В ПРЕЗИДИУМ IV СЪЕЗДА СОЮЗА ПИСАТЕЛЕЙ СССР
Мне стало известно содержание письма А.И.Солженицына в Президиум съезда писателей. Считаю своим гражданским и партийным долгом заявить о своем согласии с мыслями, высказанными тов. Солженицыным.
Думаю, что никогда вообще не существовало такой, как сейчас в нашей стране, предварительной цензуры, осуществляемой лицами, часто мало компетентными, и во всяком случае, как общее правило, менее компетентными, чем редактор или автор. Кроме того, цензура над художественными и публицистическими произведениями осуществляется учреждением, по положению созданным и предназначенным для охраны государственной тайны и для предотвращения антигосударственных выступлений. Таким образом, Главлит формально превышает данные ему полномочия, а самая деятельность цензуры оказывается незаконной и как бы нелегальной или неофициальной.

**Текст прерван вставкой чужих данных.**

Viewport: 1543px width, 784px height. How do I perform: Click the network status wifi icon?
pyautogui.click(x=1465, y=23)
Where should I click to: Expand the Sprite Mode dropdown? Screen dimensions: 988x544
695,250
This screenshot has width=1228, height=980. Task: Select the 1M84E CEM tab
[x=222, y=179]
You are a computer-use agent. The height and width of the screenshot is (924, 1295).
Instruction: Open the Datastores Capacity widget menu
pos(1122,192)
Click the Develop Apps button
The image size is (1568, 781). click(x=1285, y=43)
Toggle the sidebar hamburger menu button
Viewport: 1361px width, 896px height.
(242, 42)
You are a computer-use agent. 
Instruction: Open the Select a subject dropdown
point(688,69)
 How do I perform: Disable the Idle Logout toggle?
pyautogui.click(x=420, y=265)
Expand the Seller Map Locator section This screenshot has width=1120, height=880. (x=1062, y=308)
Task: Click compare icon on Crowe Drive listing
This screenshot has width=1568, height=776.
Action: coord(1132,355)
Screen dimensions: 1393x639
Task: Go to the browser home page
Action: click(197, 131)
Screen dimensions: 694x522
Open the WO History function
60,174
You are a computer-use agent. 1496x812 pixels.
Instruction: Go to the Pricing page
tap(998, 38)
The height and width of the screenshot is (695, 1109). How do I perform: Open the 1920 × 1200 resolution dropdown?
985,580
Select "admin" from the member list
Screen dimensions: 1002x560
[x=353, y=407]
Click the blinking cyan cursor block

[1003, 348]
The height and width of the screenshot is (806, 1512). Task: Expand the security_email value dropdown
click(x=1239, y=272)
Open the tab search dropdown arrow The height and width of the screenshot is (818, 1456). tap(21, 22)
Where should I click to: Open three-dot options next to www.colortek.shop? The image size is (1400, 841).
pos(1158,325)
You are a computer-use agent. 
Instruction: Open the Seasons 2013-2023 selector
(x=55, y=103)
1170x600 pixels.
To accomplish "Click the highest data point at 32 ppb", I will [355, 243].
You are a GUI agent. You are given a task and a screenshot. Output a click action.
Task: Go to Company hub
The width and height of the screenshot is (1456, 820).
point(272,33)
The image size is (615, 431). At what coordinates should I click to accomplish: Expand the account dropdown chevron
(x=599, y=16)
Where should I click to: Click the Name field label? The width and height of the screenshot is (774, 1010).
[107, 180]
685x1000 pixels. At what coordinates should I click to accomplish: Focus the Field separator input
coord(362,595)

Такое положение не может не развращать и писателей, и цензоров, какими бы они субъективно хорошими побуждениями не руководились.
У меня нет сомнений, что существующий порядок цензуры и ее практики полностью противоречит духу и достоинству передового социалистического государства.
В качестве моего «вклада» в бесспорно обильный материал, иллюстрирующий критику положения дел с цензурой, сообщаю, что в моей статье «Хорошие европейцы», опубликованной в апрельском номере журнала «Волга», саратовское Лито выбросило абзац, в котором я цитировал слова генерального секретаря ЦК КПСС Л.И.Брежнева о том, что деятельность китайских раскольников вызывает «суровое осуждение и горькое сожаление».
24 мая 1967 г.
Член Союза журналистов
Гнедин Е.А.
ИЗ ДНЕВНИКА МОСКОВСКОГО ИНТЕЛЛИГЕНТА
1968-й
Конец июля — начало августа
…Весь запад нашей страны был охвачен мобилизацией, оформленной как всеобъемлющие «учения тыла». В пяти областях были призваны резервисты, и люди были сняты с сельскохозяйственных работ (во время уборки урожая!).